__Problem details__:
In the entries below, find the line with "The height and width of the screenshot is (547, 1024)." and print exactly every line from there up to and including the line with "Task: Select the BTC coin filter", with no other lines.

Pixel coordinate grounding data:

────

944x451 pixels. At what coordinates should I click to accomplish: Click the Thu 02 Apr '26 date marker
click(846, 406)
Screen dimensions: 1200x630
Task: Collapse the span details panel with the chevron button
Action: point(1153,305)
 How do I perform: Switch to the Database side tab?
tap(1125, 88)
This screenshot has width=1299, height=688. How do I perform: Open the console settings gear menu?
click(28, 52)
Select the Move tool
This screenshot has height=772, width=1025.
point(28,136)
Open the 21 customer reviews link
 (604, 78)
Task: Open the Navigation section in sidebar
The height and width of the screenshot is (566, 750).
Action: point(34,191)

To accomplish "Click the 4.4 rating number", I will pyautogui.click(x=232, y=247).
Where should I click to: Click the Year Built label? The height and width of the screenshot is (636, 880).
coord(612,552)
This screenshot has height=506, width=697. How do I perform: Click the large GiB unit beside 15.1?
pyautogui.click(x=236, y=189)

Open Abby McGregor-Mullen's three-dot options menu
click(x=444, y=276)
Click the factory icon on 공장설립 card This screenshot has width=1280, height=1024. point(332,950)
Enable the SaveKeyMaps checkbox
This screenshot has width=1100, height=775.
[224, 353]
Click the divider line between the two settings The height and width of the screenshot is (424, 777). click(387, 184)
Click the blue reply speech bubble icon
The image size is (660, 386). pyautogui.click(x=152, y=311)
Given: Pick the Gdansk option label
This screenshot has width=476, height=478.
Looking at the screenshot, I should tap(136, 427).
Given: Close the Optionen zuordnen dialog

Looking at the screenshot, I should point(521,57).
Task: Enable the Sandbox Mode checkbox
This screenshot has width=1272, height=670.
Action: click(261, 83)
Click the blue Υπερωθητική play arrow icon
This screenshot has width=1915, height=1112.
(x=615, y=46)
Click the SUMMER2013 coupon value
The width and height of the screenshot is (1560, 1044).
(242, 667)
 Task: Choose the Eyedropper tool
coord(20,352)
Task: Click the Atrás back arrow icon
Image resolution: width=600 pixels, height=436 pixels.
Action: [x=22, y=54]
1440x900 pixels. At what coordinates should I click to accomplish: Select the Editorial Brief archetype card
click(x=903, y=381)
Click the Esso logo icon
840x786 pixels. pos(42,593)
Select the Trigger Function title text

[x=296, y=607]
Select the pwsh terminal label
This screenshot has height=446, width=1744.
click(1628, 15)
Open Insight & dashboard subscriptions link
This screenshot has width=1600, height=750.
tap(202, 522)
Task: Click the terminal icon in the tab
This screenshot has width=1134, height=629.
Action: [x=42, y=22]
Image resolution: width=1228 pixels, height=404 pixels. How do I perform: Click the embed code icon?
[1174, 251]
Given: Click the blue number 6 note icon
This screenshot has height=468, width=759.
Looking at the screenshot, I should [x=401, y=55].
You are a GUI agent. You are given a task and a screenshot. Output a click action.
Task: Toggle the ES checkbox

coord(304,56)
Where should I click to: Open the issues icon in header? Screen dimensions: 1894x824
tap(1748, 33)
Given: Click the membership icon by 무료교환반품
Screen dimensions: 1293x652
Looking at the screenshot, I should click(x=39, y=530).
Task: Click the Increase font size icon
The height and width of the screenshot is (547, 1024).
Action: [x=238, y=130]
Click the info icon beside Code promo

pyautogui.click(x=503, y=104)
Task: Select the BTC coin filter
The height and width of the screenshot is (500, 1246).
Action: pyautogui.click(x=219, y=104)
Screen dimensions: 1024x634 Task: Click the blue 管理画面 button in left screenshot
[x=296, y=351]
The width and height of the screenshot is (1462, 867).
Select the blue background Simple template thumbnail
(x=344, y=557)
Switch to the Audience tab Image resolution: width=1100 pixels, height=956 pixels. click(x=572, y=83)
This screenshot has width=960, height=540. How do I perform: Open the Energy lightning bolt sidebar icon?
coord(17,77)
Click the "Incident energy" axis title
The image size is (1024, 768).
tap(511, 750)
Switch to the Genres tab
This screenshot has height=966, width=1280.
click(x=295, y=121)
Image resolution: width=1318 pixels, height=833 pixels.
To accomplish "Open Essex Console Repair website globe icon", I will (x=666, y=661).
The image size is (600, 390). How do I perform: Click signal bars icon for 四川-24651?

────

__Output below__:
The height and width of the screenshot is (547, 1024).
Action: [x=238, y=130]
Click the info icon beside Code promo

pyautogui.click(x=503, y=104)
Task: Select the BTC coin filter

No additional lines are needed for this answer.